Joy has read everything. Joy knows she’s not going anywhere. Joy is among the wounded children who just vanish one night from Angel City. You don’t want to know what happens next.
With Galatea 2.2 (1995), his most popular novel, Powers reverted to hard science and lofty abstraction. He seems also to be questioning his own vocation. “Richard Powers,” the thirty-five-year-old novelist trying to finish a fourth book (“a bleak, baroque fairy tale about wandering and disappearing children”) returns as the “token humanist” and “resident alien” to the Center for the Study of Advanced Sciences at the Midwestern university where “I first saw how paint might encode politics, first heard how a sonata layered itself like a living hierarchy, first felt sentences cadence into engagement,” and first betrayed his “beloved physics” by shacking up with literature. Now, contemplating “the emergent digital oversoul” on his office link to the Internet, he’s begun to wonder “who in their right mind would want to read an ornate, suffocating allegory about dying pedes at the end of history”?
Besides, love has gone very wrong indeed.
But before he can whistle the middle movement of a Mozart clarinet concerto, he will be coaxed and bullied by the center’s neuroscientists into an experiment to create a network of software programs capable of passing an oral exam for a degree in English literature. He will ghost a machine! Never mind the usual dazzling Powers footwork with “cluster analysis,” “back-propagation,” and “isomorphic contour mapping.” The real questions needing answers are: What is memory? Where, if anywhere, does it reside? Does a memory of memory constitute consciousness? How does an idea look? What if meaning is an interval, not a pitch? Can machines dream? Are you who I think you are? Am I who you think I am?

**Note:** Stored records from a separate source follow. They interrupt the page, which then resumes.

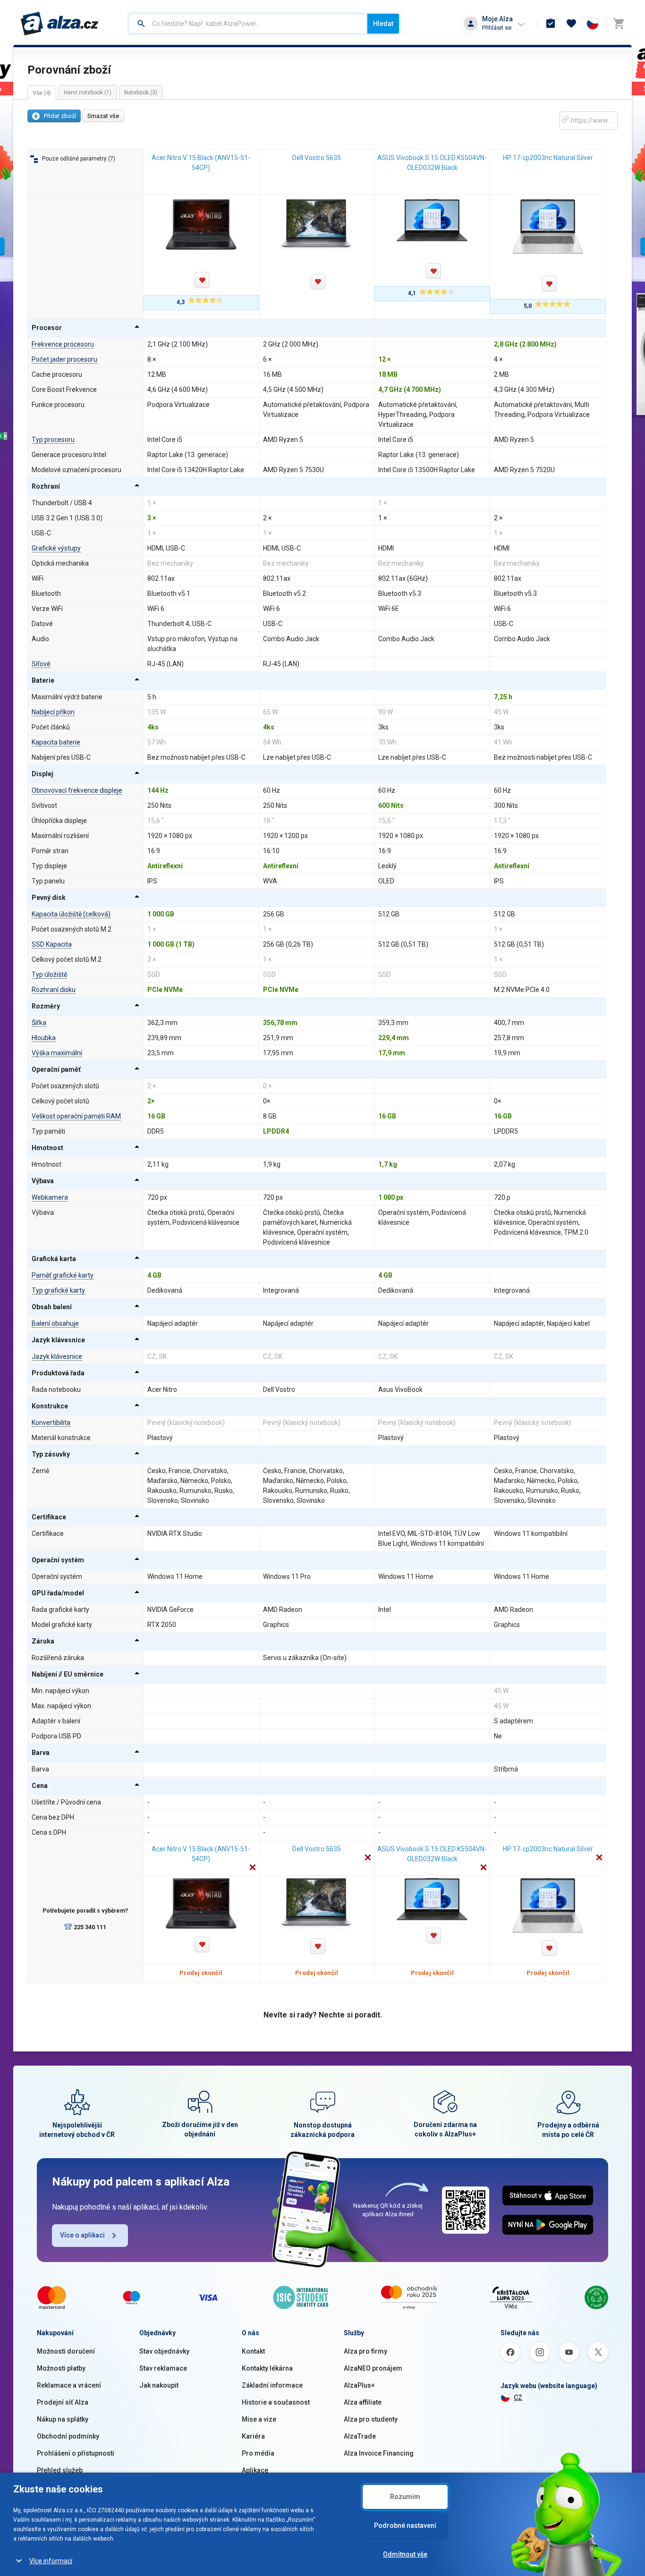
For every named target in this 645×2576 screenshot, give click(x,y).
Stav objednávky (164, 2351)
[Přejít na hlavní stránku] (60, 23)
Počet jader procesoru (64, 359)
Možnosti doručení (66, 2351)
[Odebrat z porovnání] (252, 1868)
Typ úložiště (49, 974)
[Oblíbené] (571, 23)
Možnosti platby (61, 2368)
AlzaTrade (360, 2436)
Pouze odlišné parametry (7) (78, 158)
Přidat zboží (60, 115)
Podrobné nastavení (405, 2525)
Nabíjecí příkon (53, 712)
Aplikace (255, 2470)
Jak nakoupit (158, 2385)
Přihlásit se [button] (496, 27)
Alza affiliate (363, 2402)
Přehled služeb (60, 2470)
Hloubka (44, 1038)
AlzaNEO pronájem (373, 2368)
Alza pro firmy (365, 2351)
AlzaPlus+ (359, 2385)
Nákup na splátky (62, 2419)
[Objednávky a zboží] (550, 23)
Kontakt (253, 2351)
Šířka (39, 1022)
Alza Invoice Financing (379, 2453)
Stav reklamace (163, 2368)
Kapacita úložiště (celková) (71, 914)
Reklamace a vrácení (69, 2385)
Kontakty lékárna (267, 2368)
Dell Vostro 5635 (316, 157)
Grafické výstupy (56, 548)
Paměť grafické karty (62, 1275)
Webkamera (50, 1197)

And who, especially, does “Helen” think she is? For “Helen,” an artificial intelligence, a sentient machine, is the ghost these Frankensteins catch in their neural net. Well fed on Curious George and Mother Goose, La Fontaine and the Ramayana, the Brothers Grimm and the Admirable Bede, Helen wants to know: When is now? “Where did I come from?” “What races do I hate?” She has trouble with metaphors and similes, like “A pretty girl is like a melody.” Or, “A people without history is like the wind on the buffalo grass. How?” She has been reading William Blake: “The rose is sick because the worm eated it.” She will see “how the mind makes forever, in order to store the things it has already lost.” In a remark so wonderfully gnomic Wittgenstein might have made it, she will decide that “the life we lead is our only maybe. The tale we tell is the must that we make by living it.” And not only will Helen burst into song, but after learning more than she wanted to know, she will also go away and come back: “I’m sorry. I lost heart.” And when they finally ask her to explain Shakespeare’s Caliban, she will shut herself off forever, after this last message:
You are the ones who can hear airs. Who can be frightened or encouraged. You can hold things and break them and fix them. I never felt at home here. This is an awful place to be dropped down halfway.

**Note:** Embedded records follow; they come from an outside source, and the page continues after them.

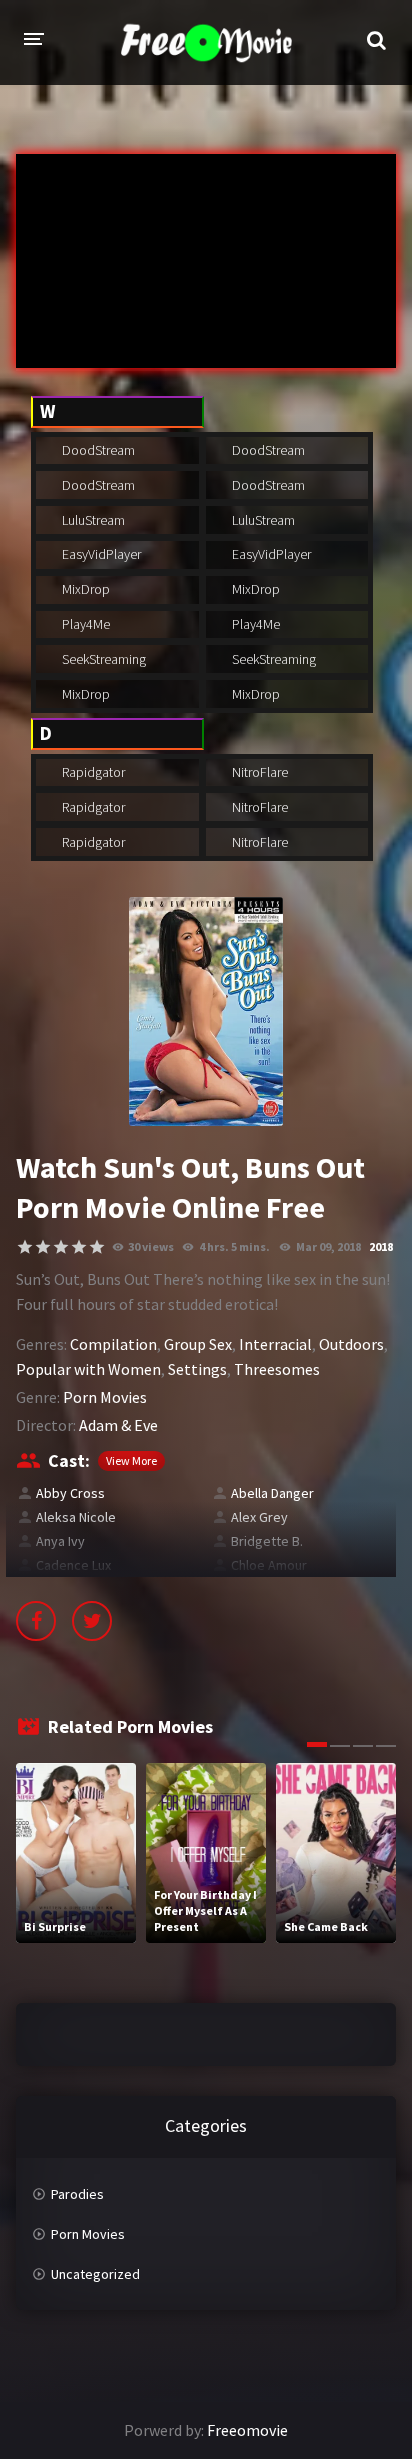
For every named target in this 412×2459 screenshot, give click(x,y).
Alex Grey (259, 1517)
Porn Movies (105, 1397)
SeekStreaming (102, 659)
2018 (381, 1246)
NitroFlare (258, 772)
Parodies (77, 2194)
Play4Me (84, 624)
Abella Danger (272, 1493)
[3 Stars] (61, 1247)
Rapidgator (92, 772)
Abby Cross (70, 1493)
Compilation (113, 1344)
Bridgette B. (267, 1541)
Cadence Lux (73, 1565)
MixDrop (84, 589)
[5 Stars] (97, 1247)
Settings (197, 1369)
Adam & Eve (118, 1425)
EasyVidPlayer (100, 554)
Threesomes (277, 1369)
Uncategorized (95, 2274)
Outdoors (351, 1344)
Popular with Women (88, 1369)
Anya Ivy (60, 1541)
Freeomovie (247, 2430)
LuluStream (92, 520)
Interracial (275, 1344)
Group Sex (198, 1344)
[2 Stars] (43, 1247)
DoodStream (97, 450)
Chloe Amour (269, 1565)
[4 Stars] (79, 1247)
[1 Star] (25, 1247)
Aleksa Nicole (76, 1517)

Clare International, the “limited-liability” corporation in Gain (1998), is another kind of artificial intelligence, almost a divine being with its symbolic logo and its hymnlike theme song and its priestly caste of lawyers in their bulletproof class-action suits. Although incorporeal, it has nonetheless evolved, like Procter & Gamble, Colgate-Palmolive, Lever Brothers, Dow Chemical, and Monsanto, from a family-owned soap and candle company in the early 1800s with a commercial interest in chemistry and botany to a multinational research-development-and-marketing conglomerate in the megabusiness of fertilizers, cosmetics, shampoo, grout, low-fat chips, fresh breath, and slow death. It might even be said to have its own eschatology, according to which profit is a whole lot more than merely how the culture keeps score. Profit rationalizes nature, spiritualizes surplus value, and is its own purpose, like consciousness. Soap is a metaphor. Metacapitalism is all about longing.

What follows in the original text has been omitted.